Your right, some of the audio's are very expensive, between two and three times what most of their physical counterparts cost (or in the case of the Eisenhorn trilogy even more so.) So it really does come down to a matter of whether or not you want to commit to something like that. More than just the price though, you also have to keep in mind having these audio's gives specific voices to characters and they may contradict your own version. (This happened to me, listen to any audio of Corax. Thats the voice I thought Angron should have had, never the raven lord.)

Answering your question, nope I am no more inspired this month to buy audio's any more than I have been in the past. A slight price drop, and having a quick look through the site I really didn't see one or any deals, does not change the things I consider when it comes to audio's because it goes beyond price for me.


Now if something like the Eisenhorn audio's were bundled together at a decent price, then yeah that might sway me. But I'd still avoid space marine battle audio's (mostly because I find the majority of space marine battle stories to be bad.)


----------



## Knockagh (Mar 31, 2016)

Never having 'reread' a book in audio format I hadn't considered the voices and accents changing character perception! That's definitely a valid point. Not sure I want to try eisenhorn now, it could turn into a Hobbit book/movie moment which we all want to avoid.
Space marine battles books aren't my cup of tea either I have only bought two one of which remains largely unread. I can't imagine them in audio it would just be a loop of noise and shouting slogans.
I still like the idea as certain times of the year I'm stuck behind a wheel doing a lot of driving, but i will see what comes along


----------



## Stephen74 (Oct 1, 2010)

I have just about all of the Heresy Books on Audio. A couple of anthologies and a couple of the recent ones i've not managed to get yet.

The price is a joke. Absolute outright theft in comparison to other audiobooks. I can pick up a Reacher audiobook for less than £20. I'm not paying £30 for the very hit and miss quality of BL writers. 

The novels are not like the dramas at all. You wont get multiple voice actors or background sound effects. Just one voice actor, doing all the voices themselves. And they generally do a very good job. Though someone somewhere calls Roboute Gullieman Rowboat goolieman which almost caused me to crash the car. 

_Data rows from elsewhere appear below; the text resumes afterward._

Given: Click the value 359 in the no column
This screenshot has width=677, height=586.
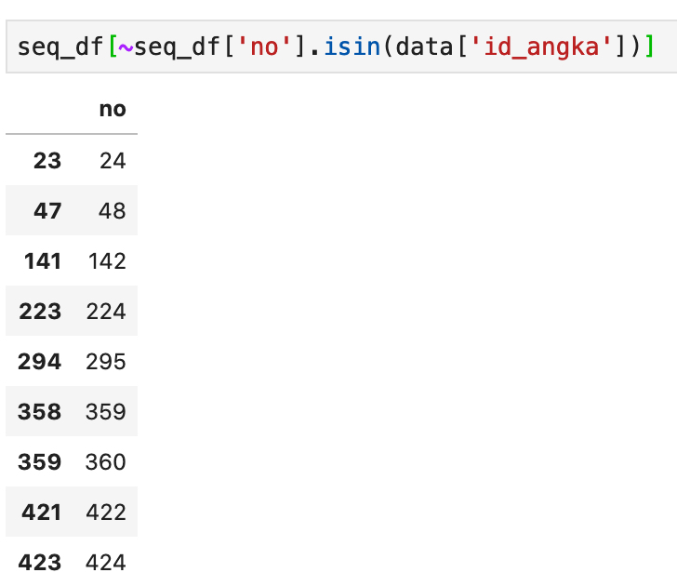Looking at the screenshot, I should [106, 411].
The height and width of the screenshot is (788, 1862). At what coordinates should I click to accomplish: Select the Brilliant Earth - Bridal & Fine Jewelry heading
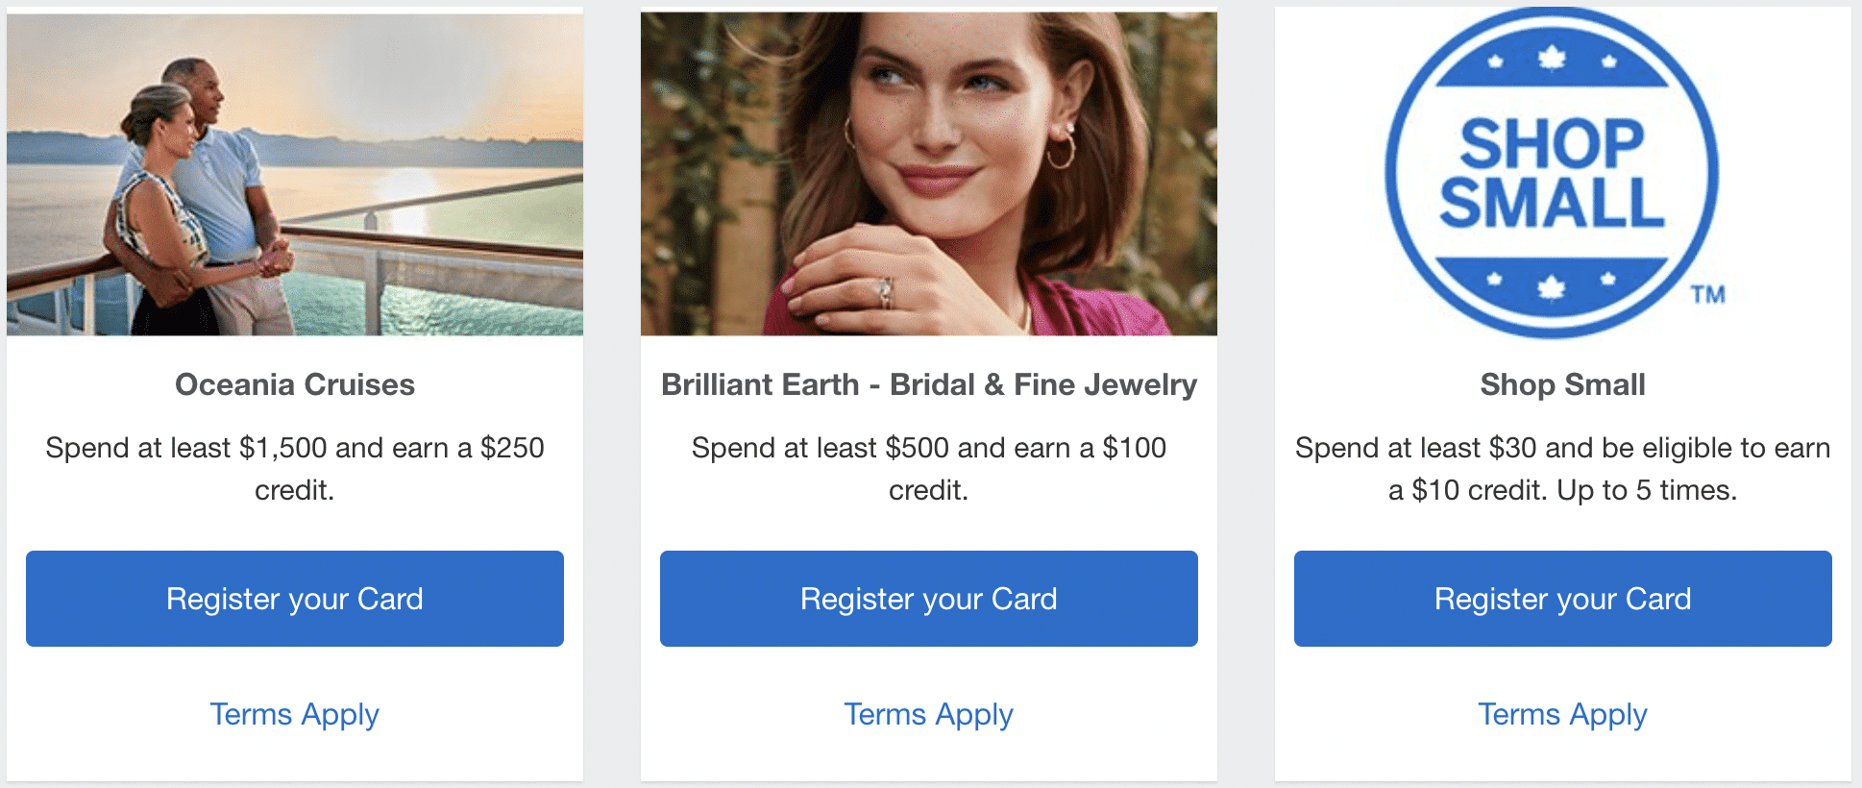pyautogui.click(x=929, y=384)
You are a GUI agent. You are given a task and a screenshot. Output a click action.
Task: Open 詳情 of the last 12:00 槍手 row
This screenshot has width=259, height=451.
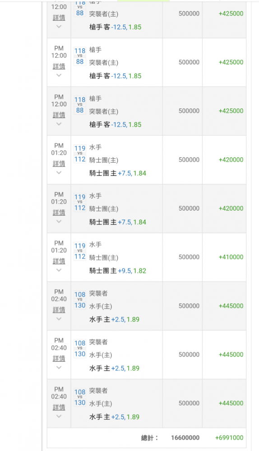59,115
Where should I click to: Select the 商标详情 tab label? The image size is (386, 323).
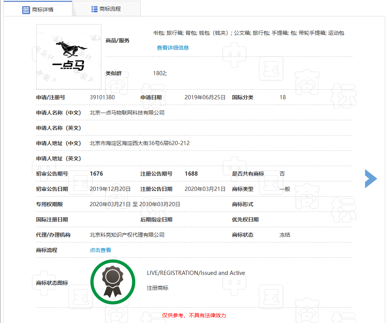(x=43, y=10)
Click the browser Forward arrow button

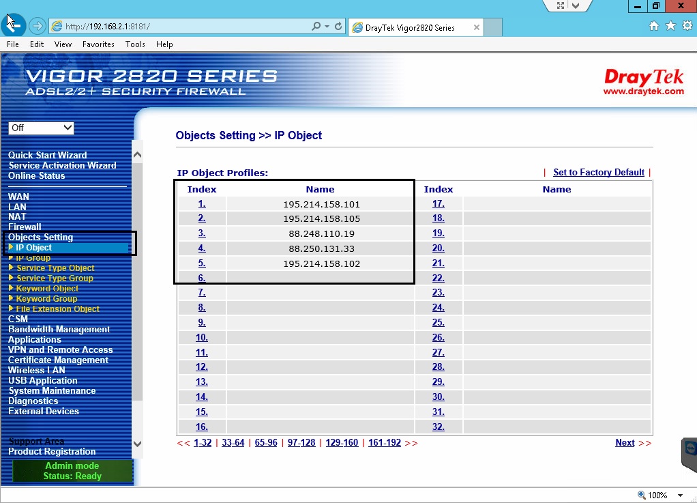click(x=38, y=27)
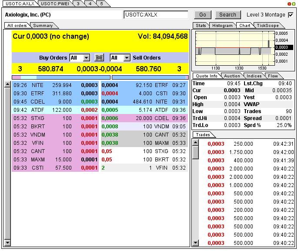The height and width of the screenshot is (251, 298).
Task: Select the Auction tab
Action: pyautogui.click(x=231, y=76)
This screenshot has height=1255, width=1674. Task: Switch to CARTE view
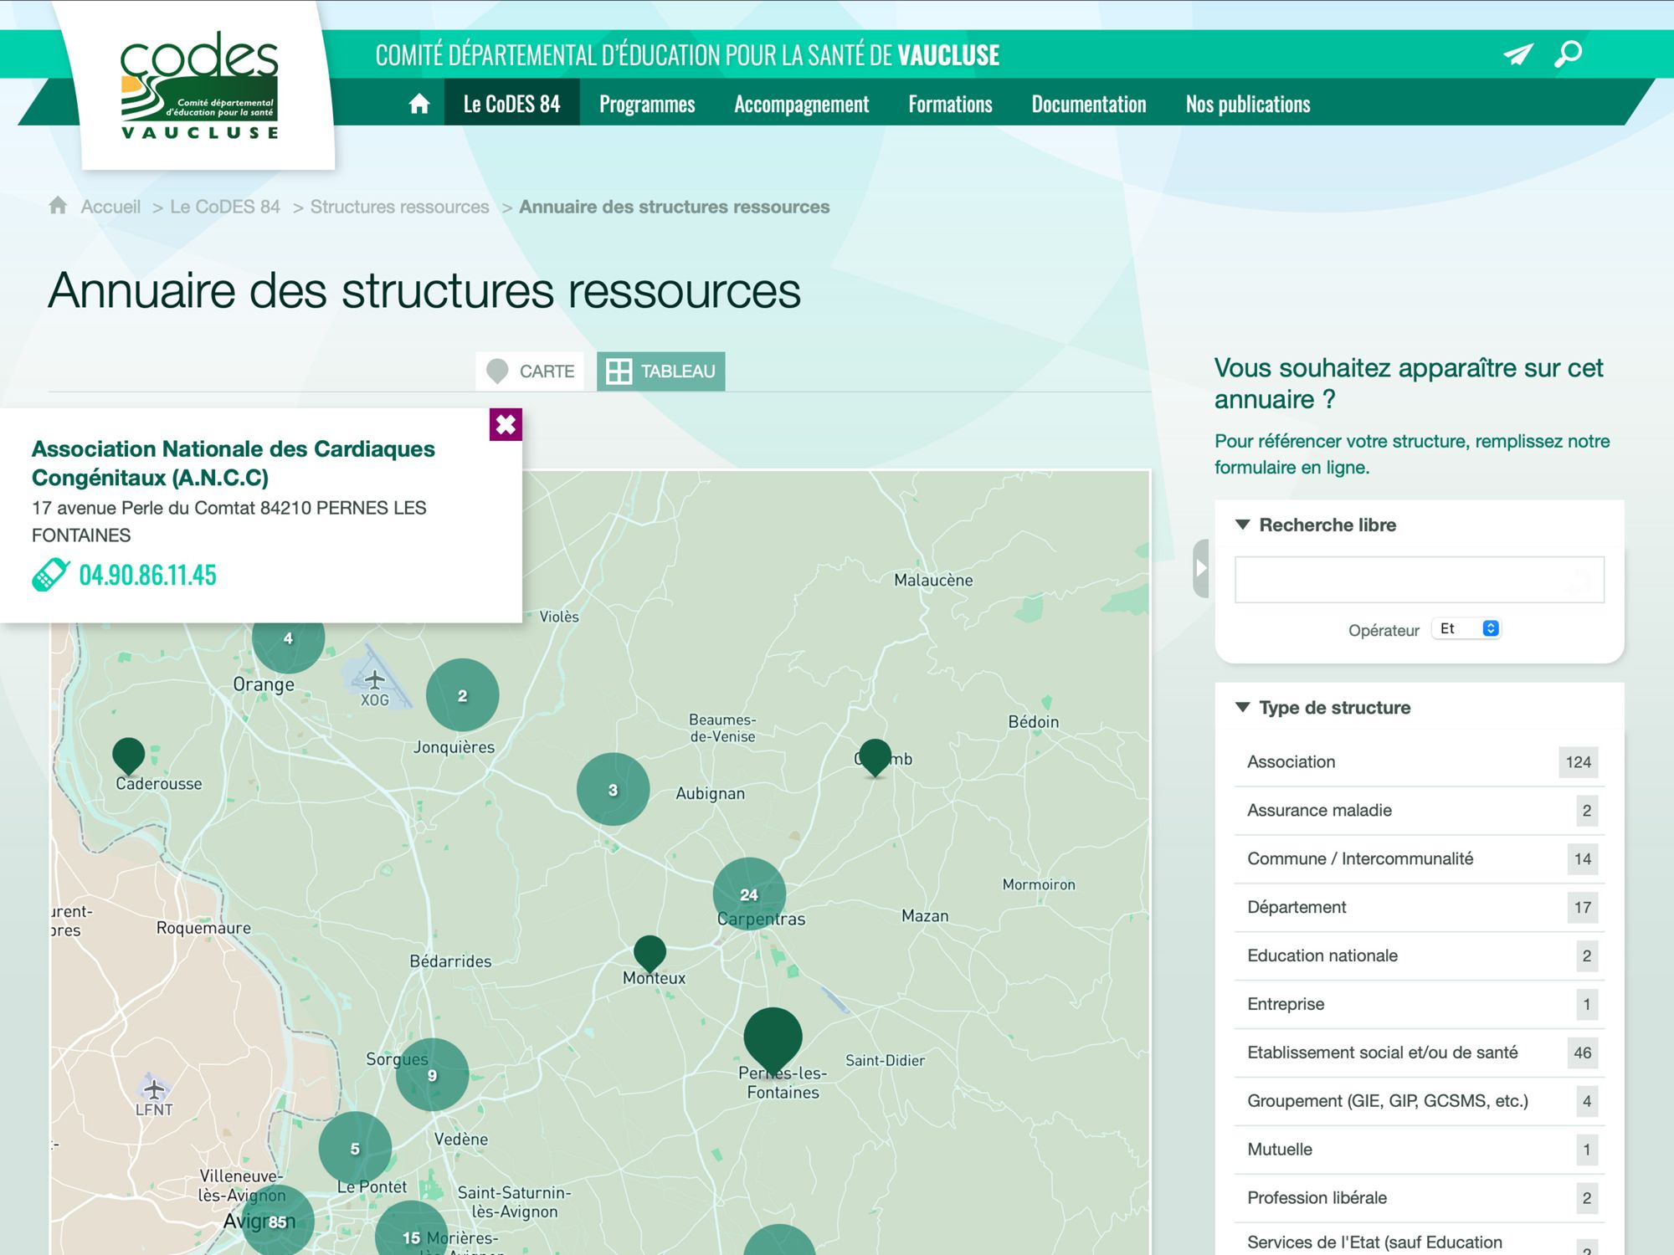pyautogui.click(x=531, y=371)
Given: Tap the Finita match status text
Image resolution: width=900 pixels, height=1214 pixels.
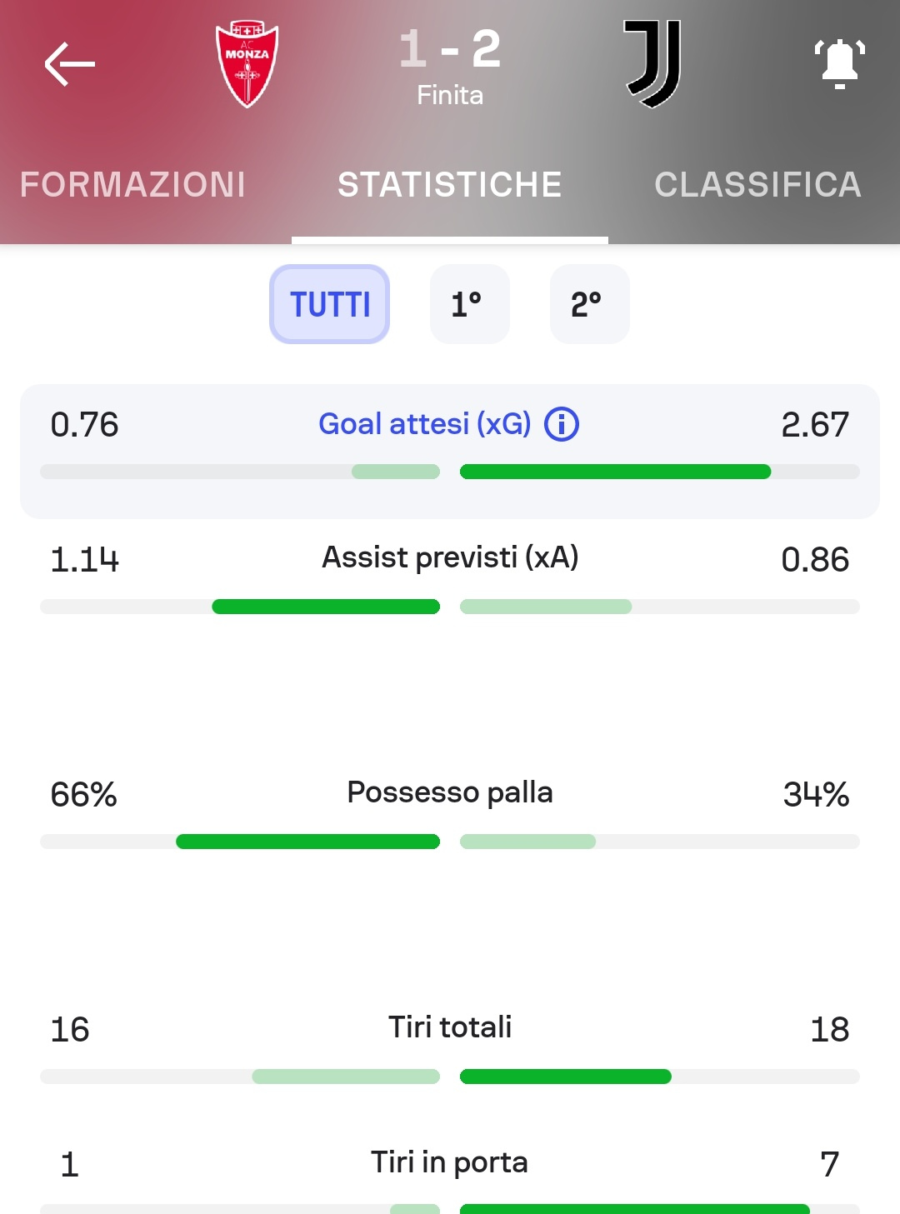Looking at the screenshot, I should click(x=450, y=95).
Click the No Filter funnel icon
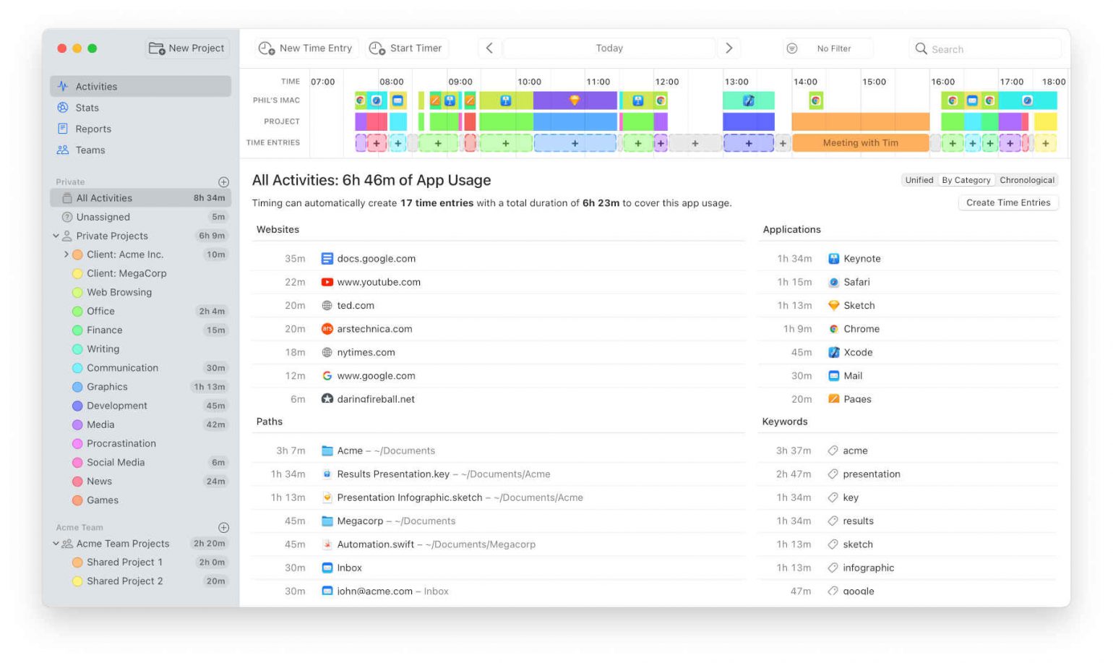This screenshot has width=1113, height=663. (x=793, y=48)
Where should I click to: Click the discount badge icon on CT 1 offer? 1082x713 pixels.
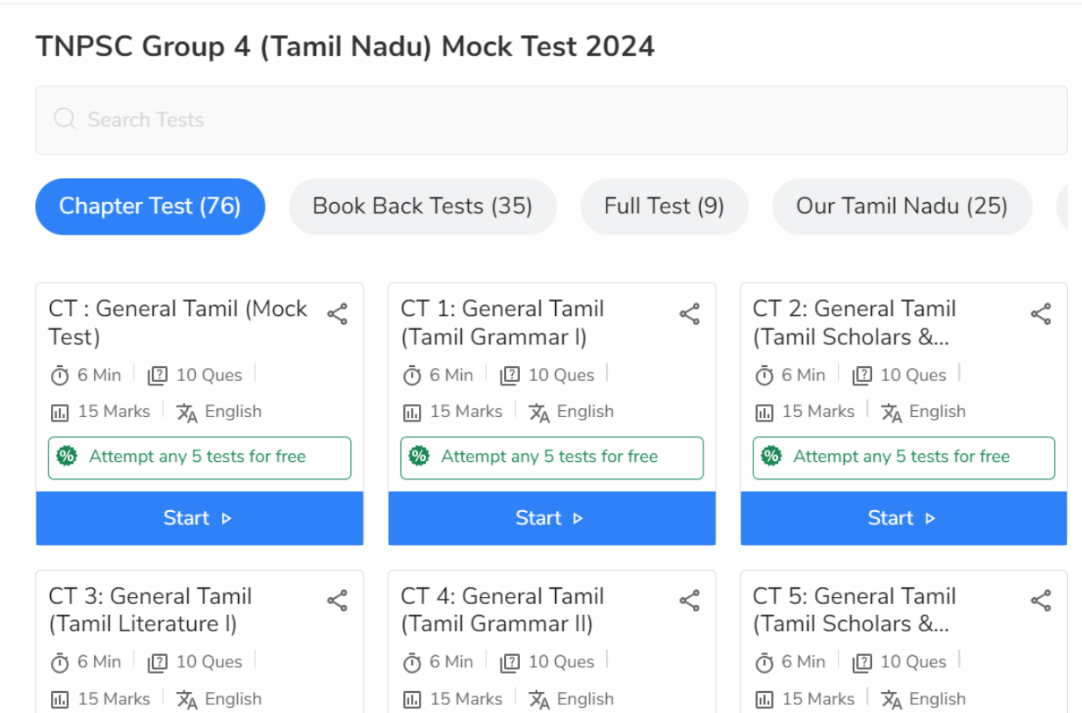(x=419, y=457)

I dont know if BL does the unabridged Heresy books 1,2+3. They never used to after doing a limited edition release of them. I heard one of the abridged versions and it was shockingly short by comparison. I mnaged to get unabridged copies and books 1+2+3+Flight of the Eisenstein have been put onto USB drive and are fantastic to listen to in the car.

If you just want to try one, the best one, by far, is Know no Fear. Because of the way its written it sounds utterly fantastic when read out.


----------



## Knockagh (Mar 31, 2016)

Have to admit I didn't get around to buying any. The recent daily series has me interested though. But as you say it's on the expensive side for what it is.


----------



## Spoticus (Apr 18, 2017)

I will concur with the hit or miss quality of the audio books. You have to be careful with the money that you put into them. I have bought quite a few of $20 ones and am generally comfortable with the quality. I do not have the budget to purchase one that is more expensive than that.

They make great listening for the car or while painting. I have listened to a few of the HH novels, and they are not bad at all. I would always go after the unabridged audio books if I had a choice and I wanted to go through HH that way.


----------



## Stephen74 (Oct 1, 2010)

Listening to Angels of Caliban at the moment. Never have been a Gav Thorpe fan. This is probably the best i've heard him do and its still shite. Started off well then just tailed off in to drivel and his usual rock/fero/plascrete fteish.


----------